>>

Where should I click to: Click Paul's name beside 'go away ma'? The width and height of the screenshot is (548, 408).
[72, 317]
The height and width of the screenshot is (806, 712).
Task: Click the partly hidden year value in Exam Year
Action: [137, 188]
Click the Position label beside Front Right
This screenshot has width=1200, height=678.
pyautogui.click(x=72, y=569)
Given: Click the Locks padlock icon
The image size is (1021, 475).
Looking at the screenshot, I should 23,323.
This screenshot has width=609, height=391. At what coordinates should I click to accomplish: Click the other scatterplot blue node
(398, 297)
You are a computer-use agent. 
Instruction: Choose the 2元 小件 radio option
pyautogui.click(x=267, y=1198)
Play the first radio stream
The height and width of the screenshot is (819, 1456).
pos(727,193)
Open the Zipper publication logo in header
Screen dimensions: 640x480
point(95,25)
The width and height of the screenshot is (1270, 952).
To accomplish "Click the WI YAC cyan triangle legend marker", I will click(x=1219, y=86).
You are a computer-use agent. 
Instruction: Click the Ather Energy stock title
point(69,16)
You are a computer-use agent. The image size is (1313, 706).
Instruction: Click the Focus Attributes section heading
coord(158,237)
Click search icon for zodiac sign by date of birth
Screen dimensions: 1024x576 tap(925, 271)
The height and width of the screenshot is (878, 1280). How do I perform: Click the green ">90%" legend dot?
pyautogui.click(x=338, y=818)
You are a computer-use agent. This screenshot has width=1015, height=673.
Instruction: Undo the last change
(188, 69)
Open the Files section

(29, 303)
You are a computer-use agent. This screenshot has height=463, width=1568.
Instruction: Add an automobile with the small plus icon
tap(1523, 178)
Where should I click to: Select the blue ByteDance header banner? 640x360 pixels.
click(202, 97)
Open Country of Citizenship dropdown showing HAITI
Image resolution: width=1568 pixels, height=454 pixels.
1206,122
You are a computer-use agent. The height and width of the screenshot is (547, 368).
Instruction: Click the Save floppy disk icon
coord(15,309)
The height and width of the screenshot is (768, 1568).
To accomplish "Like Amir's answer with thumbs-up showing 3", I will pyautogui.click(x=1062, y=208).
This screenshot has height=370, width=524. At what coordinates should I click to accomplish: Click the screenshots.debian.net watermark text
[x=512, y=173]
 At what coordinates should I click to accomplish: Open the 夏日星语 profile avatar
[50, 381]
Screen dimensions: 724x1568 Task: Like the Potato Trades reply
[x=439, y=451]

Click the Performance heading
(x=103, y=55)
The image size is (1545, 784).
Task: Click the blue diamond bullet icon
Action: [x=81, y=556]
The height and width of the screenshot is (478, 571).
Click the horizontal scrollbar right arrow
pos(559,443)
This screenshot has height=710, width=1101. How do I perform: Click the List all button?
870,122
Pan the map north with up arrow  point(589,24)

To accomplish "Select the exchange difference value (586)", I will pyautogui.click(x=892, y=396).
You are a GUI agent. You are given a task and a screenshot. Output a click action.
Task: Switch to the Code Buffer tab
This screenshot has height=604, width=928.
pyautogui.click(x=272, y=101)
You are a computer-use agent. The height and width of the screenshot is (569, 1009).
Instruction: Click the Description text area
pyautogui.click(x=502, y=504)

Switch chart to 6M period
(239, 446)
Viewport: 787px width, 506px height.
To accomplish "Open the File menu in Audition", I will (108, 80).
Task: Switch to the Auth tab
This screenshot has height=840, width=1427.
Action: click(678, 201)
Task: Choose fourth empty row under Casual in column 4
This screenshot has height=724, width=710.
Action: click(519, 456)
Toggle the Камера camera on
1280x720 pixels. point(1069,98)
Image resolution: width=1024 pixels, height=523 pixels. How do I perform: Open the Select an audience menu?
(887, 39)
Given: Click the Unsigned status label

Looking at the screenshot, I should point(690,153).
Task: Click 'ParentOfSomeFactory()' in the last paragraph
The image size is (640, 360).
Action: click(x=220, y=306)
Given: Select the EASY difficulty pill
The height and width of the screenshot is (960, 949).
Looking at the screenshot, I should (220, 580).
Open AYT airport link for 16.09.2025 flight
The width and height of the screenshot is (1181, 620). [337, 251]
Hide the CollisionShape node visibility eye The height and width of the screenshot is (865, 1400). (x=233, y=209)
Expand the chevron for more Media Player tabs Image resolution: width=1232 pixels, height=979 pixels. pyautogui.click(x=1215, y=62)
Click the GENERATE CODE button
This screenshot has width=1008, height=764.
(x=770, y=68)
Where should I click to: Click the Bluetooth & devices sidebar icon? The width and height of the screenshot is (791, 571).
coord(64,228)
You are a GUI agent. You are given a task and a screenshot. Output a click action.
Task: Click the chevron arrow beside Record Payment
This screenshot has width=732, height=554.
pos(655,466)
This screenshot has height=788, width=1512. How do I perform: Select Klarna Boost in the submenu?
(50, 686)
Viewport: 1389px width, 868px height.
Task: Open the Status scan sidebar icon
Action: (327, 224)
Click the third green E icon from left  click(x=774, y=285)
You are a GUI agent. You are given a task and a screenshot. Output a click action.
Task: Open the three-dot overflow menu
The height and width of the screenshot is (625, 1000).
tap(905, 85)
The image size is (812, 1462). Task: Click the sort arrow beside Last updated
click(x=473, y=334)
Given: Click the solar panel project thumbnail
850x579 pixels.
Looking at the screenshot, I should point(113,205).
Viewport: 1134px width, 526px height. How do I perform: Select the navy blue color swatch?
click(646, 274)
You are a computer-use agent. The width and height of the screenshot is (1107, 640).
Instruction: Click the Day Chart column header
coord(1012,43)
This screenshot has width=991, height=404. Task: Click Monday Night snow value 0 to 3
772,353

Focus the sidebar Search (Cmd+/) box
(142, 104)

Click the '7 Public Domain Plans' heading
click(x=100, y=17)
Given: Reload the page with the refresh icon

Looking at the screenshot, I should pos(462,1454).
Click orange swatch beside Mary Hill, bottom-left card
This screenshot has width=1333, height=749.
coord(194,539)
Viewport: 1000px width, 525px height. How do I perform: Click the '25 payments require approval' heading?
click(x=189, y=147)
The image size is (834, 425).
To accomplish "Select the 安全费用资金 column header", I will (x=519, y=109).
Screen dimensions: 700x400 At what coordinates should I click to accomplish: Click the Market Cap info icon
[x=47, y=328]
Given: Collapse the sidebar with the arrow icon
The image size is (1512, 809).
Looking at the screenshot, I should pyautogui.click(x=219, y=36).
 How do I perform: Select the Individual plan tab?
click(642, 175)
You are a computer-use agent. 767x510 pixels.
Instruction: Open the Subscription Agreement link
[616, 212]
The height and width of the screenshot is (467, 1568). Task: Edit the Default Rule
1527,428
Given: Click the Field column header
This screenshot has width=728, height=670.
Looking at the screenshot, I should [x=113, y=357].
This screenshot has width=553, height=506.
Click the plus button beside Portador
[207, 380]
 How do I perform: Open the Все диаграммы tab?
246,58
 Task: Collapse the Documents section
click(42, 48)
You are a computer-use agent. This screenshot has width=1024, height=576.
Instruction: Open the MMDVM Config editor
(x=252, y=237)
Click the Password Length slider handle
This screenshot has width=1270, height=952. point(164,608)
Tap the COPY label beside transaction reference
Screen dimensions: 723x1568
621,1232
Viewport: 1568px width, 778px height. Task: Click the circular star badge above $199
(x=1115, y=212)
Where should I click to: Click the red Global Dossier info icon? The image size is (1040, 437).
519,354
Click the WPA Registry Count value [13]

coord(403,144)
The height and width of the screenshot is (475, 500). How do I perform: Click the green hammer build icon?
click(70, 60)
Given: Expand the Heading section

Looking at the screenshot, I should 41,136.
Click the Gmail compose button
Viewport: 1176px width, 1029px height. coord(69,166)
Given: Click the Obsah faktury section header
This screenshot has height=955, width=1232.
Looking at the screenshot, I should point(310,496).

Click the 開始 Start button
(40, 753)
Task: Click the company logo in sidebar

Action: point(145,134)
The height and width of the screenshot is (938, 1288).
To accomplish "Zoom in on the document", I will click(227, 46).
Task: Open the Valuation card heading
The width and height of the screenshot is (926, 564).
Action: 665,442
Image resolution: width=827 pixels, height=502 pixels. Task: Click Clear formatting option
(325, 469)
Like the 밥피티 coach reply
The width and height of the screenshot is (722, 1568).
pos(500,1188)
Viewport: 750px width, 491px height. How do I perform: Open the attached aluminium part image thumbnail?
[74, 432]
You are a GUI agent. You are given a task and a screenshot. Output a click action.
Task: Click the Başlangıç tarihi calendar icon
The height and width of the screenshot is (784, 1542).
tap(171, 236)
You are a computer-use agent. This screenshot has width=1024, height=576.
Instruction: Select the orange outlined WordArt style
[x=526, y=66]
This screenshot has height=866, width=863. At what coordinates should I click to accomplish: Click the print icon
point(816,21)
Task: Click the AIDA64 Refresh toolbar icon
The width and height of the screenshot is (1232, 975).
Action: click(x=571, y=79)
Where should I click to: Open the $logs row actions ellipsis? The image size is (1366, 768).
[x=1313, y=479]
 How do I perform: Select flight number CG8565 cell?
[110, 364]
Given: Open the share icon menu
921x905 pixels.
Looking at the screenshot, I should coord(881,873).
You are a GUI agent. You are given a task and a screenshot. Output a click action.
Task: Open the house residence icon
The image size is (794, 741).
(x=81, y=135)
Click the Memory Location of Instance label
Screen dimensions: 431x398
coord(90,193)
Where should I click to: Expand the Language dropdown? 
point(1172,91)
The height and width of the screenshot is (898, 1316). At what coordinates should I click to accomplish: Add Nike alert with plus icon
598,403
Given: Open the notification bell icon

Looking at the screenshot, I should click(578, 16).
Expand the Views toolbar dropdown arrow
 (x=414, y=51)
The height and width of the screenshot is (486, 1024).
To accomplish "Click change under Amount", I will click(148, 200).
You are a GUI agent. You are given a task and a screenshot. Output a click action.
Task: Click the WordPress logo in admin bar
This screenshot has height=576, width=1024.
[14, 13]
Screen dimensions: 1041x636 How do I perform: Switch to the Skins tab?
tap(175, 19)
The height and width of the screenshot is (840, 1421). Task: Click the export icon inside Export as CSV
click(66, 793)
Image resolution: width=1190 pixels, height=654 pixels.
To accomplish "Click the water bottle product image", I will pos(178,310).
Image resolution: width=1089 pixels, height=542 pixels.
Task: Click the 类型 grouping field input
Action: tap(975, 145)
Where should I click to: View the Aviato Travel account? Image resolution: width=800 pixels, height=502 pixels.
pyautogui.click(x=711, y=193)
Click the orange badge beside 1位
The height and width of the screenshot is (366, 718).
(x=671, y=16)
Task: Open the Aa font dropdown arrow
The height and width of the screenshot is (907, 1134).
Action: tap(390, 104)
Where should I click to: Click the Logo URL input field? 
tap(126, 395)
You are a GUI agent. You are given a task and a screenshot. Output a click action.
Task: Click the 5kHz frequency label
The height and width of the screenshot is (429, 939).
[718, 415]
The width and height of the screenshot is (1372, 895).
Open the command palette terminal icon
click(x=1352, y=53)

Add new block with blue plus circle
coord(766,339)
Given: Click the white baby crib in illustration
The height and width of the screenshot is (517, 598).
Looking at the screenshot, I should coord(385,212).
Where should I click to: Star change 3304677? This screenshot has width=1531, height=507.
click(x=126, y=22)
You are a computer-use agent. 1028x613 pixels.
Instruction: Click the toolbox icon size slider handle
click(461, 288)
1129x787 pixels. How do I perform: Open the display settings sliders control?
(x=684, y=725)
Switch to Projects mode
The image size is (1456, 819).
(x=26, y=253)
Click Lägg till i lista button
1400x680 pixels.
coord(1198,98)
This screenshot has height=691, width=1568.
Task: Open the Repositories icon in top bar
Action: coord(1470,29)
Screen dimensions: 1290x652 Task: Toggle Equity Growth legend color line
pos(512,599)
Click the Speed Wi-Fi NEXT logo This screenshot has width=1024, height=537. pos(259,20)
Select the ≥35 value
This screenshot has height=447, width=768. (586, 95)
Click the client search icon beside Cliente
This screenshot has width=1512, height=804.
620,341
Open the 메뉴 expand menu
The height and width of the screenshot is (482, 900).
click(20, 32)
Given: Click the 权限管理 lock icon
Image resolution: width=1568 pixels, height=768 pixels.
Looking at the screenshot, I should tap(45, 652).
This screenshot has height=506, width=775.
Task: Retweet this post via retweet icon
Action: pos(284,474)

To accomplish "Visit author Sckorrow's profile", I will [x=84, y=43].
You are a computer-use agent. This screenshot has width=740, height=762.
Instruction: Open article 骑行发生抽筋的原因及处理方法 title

<<

_Problem description_
Only the lines above from the line with "Image resolution: width=827" to the line with "Task: Click the Başlangıç", those two lines included, should be reproduced exactly.

_Answer to this problem_
Image resolution: width=827 pixels, height=502 pixels. Task: Click Clear formatting option
(325, 469)
Like the 밥피티 coach reply
The width and height of the screenshot is (722, 1568).
pos(500,1188)
Viewport: 750px width, 491px height. How do I perform: Open the attached aluminium part image thumbnail?
[74, 432]
You are a GUI agent. You are given a task and a screenshot. Output a click action.
Task: Click the Başlangıç tarihi calendar icon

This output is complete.